[Collected data]
==============================

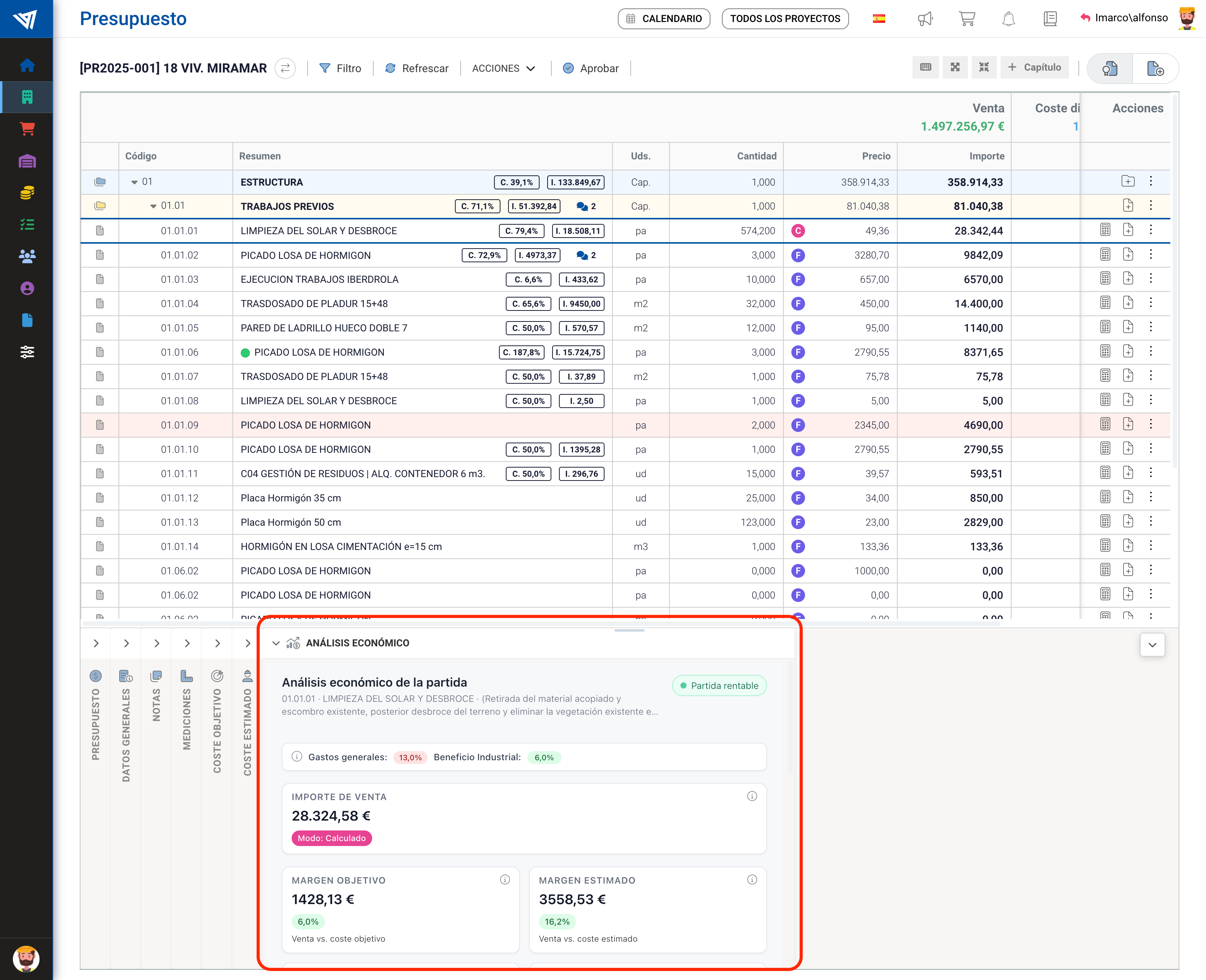Viewport: 1206px width, 980px height.
Task: Toggle the C price badge on row 01.01.01
Action: point(797,231)
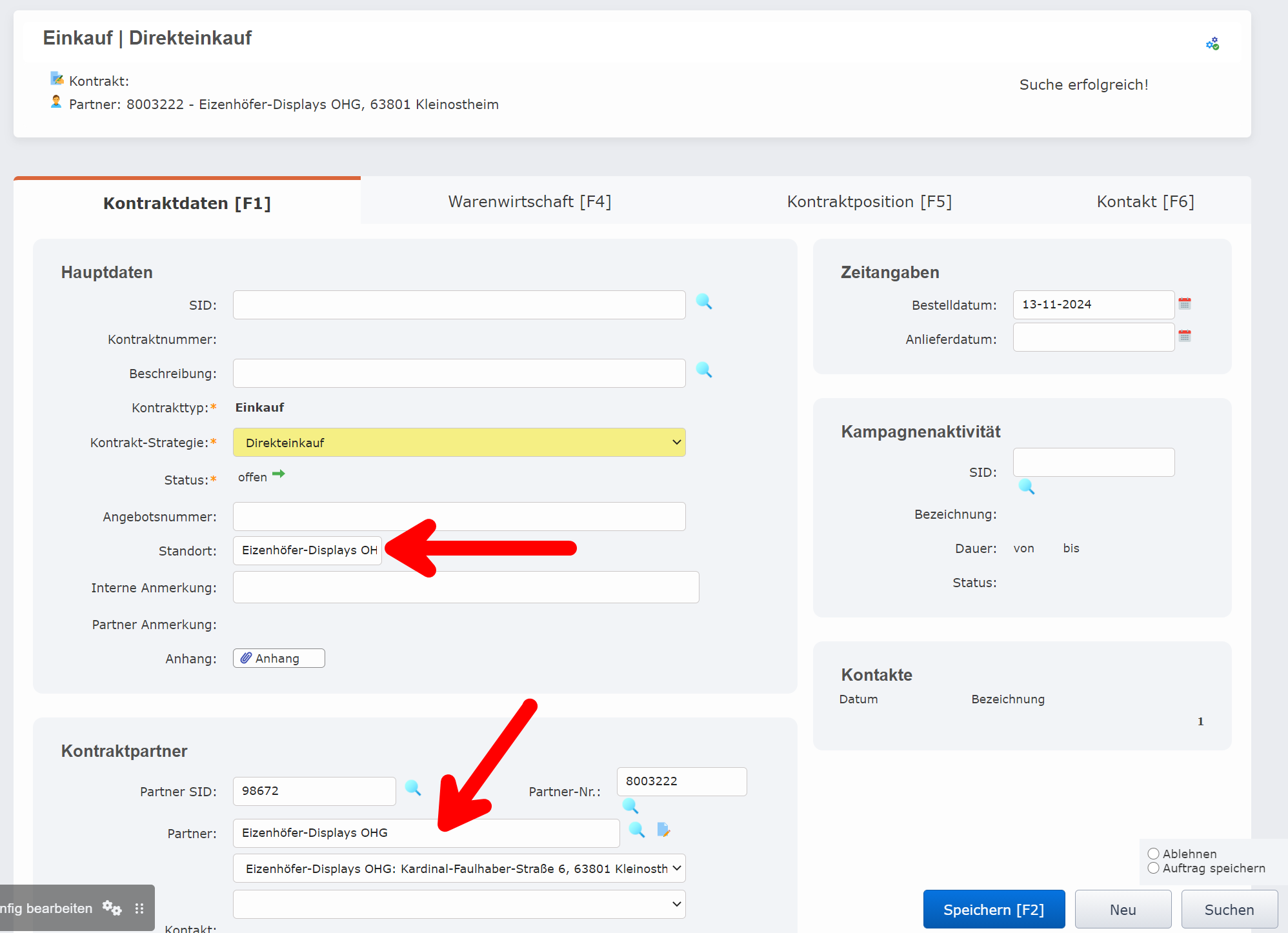Open the calendar picker for Anlieferdatum
Image resolution: width=1288 pixels, height=933 pixels.
pyautogui.click(x=1185, y=336)
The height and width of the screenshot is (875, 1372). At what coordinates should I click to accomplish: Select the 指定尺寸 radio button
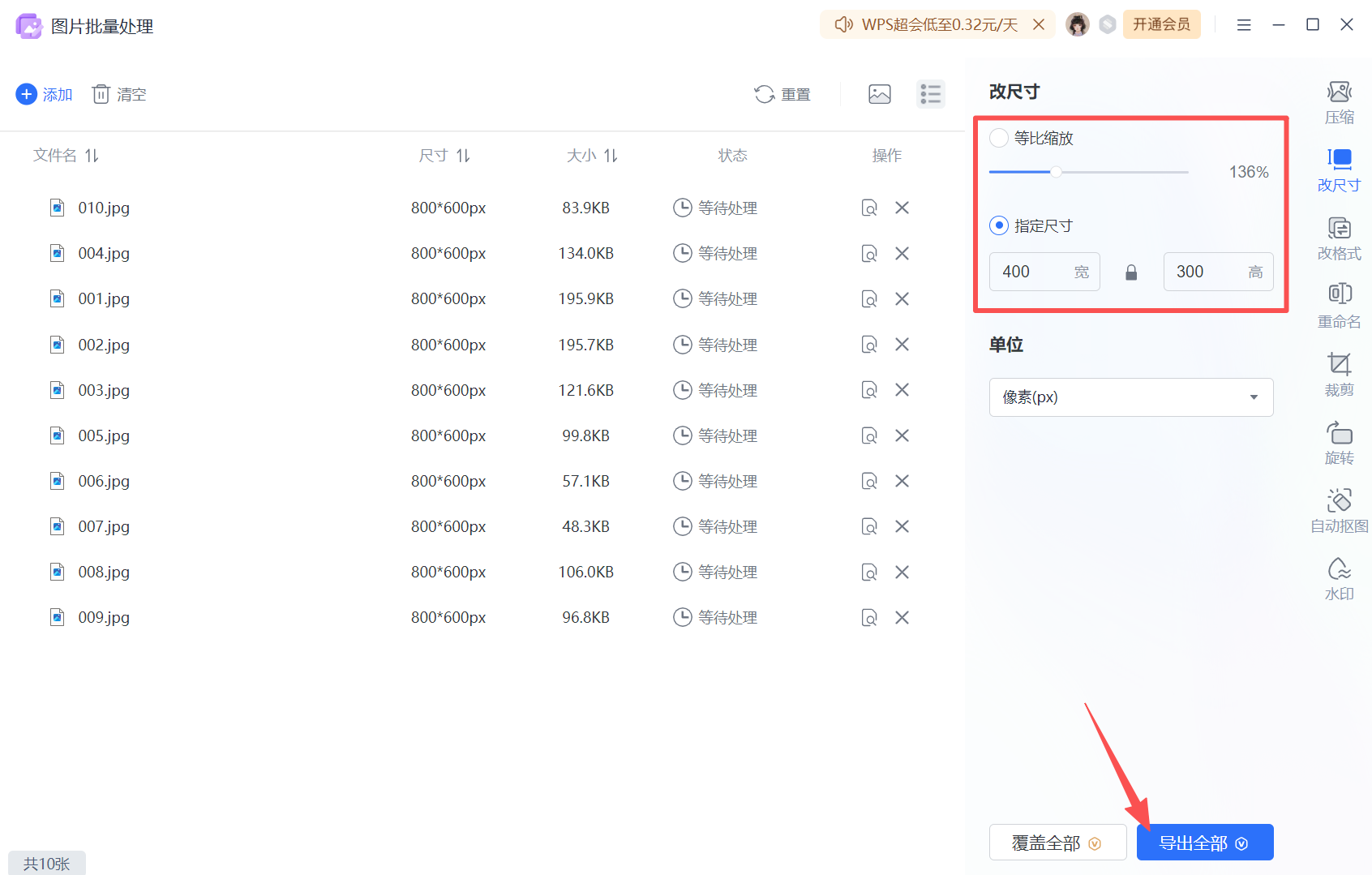(998, 225)
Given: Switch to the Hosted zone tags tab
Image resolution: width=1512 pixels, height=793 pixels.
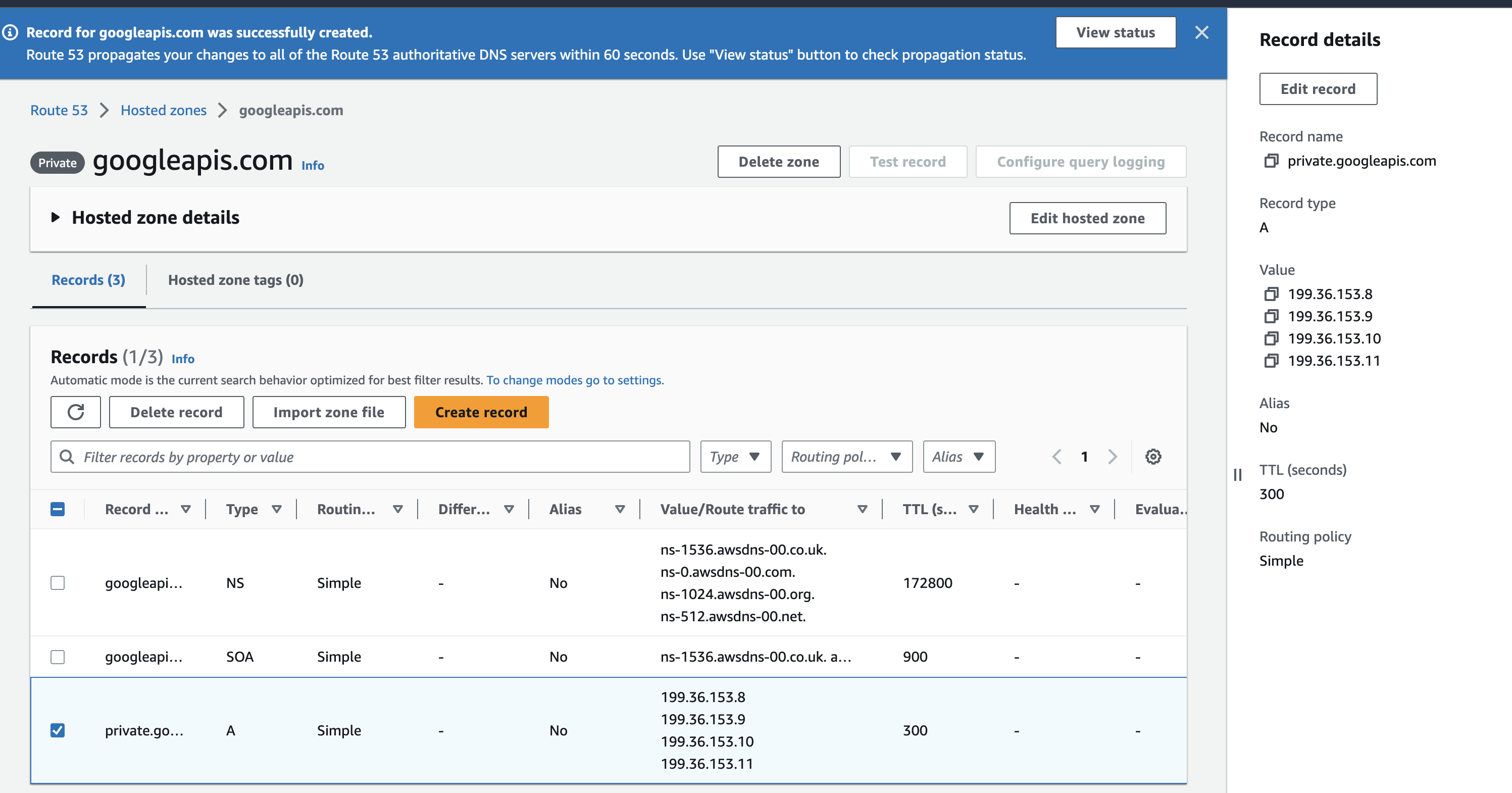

==============================

### Problem requirements
Starting with the line that contains "The height and" and ending with the last line of the data above, transcribe exactly those lines and no others, without pictures.

### Output for this exercise
The height and width of the screenshot is (875, 1372). At what coordinates should I click to accomplish: Select the 指定尺寸 radio button
(998, 225)
Given: Switch to the Hosted zone tags tab
Image resolution: width=1512 pixels, height=793 pixels.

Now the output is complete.